Dijkstra (Dijkstra "is" BFS with priority queue): if your edges have weights/prices (non negative) and you care about CPU time.
A* (A* "is" Dijkstra with heuristic function - e.g. distance on a city map): if you want it to be really fast in average case, but you have to provide good heuristic function.
For some graph problems it may be possible to use Dynamic programming or other algorithmic tools. It depends on a situation. Further information can be found in tutorials from http://community.topcoder.com/tc?module=Static&d1=tutorials&d2=alg_index ...
From Introduction to Algorithms (CLRS) second edition, page 581 :
Find a shortest path from u to v for a given vertices u and v. If we solve the single-source problem with source vertex u, we solve this problem also. Moreover, no algorithms for this problem are known that run asymptotically faster than the best single-source algorithms in the worst case.
So, stick to Dijkstra's algorithm :)
The Wikipedia article spells out the answer for you:
If we are only interested in a shortest path between vertices source and target, we can terminate the search at line 13 if u = target.
You could use Dijkstra's algorithm and optimize it in the way that you stop exploring paths that are already longer than the shortest you found so far. Because those are not going to be shorter (provided that you don't have negative weighs on your edges).
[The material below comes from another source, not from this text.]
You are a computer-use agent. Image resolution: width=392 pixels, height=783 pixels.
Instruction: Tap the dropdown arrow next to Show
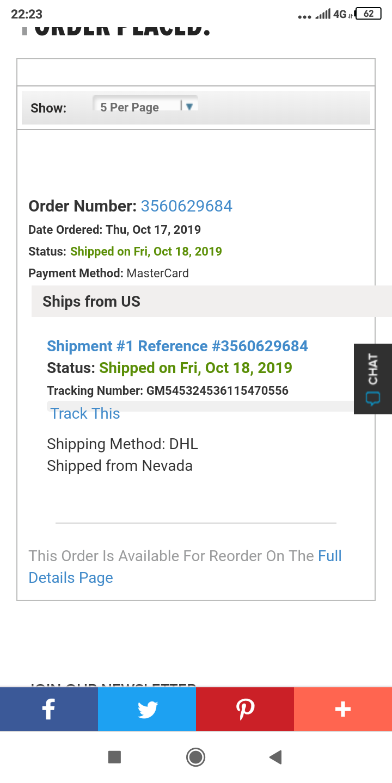(189, 107)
How is Dijkstra algorithm better tham A* algorithm for finding shortest path?
It is not better at finding the shortest path. As long as you have an admissible heuristic for A* it will find the shorted path quicker than Dijkstra's would.
And as Mehrad pointed out in the comments, A* degrades into Dijktras if you give it a heuristic function that returns 0.
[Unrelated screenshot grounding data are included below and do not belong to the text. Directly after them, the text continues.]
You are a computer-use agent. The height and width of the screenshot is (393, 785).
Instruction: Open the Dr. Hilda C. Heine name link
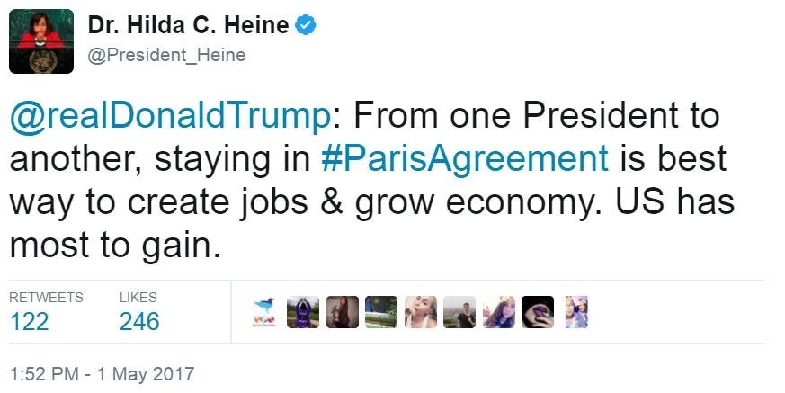[189, 26]
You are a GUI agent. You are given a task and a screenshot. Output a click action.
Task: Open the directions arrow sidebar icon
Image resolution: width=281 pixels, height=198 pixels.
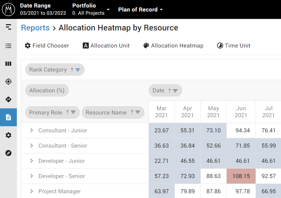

The wikipedia article for A* has a ton of good information on all of this.
If you want to find the shortest paths from a given source node to all nodes in a graph Dijkstra is better than A* since Dijkstra covers the whole graph anyway if you don't stop at a specific target. In contrast to simple Dijkstra A* is a goal-oriented algorithms and therefore needs to know both source and target node. If you wanted to cover the whole graph with N nodes with an A* algorithm you basically have to run the algorithm N times from the source node.
Dijkstra might also be better for finding the shortest paths from a source node to many targets of the graph. Depending on the location of the targets (especially distance from the source), number of targets M, size of the graph, quality of the A* heuristic there will be some break-even point where running one Dijkstra is better or less performant than running M times the A* algorithm.
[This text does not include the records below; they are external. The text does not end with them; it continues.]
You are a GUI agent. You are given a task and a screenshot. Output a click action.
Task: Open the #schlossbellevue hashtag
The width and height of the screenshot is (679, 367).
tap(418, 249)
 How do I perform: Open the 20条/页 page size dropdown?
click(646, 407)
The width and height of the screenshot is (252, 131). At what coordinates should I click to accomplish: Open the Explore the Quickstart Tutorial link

Edit: Inspired by Matthew's correct critical comment I rephrase a bit and add remarks:
Dijkstra is not better in finding the shortest paths to all nodes than A*. Correct would be: It's not worse than A*.
To find the shortest paths to all nodes with A* one would set the function which estimates the costs to the target node to zero (since there is no target node). Setting the function which estimates the costs to the target node to zero makes A* identical with Dijkstra; Dijkstra is a special case of A*. (It's questionable if one should call the algorithm still "A*" (and not simply "Dijkstra") if the function is set to zero, because having a non-zero function is the core of A*.)
When we try to find the shortest path to all nodes, we could also say: Dijkstra is sufficient. The refinement of A* is not necessary and doesn't help us here.
The last remark is also true for searching in a graph, for instance: Find the node marked with a specific flag which is closest to a given source node. Since you don't know the target in advance it's not possible to define a function which estimates the costs to the searched node, thus A* (in the narrower sense of a non-zero function) is not applicable.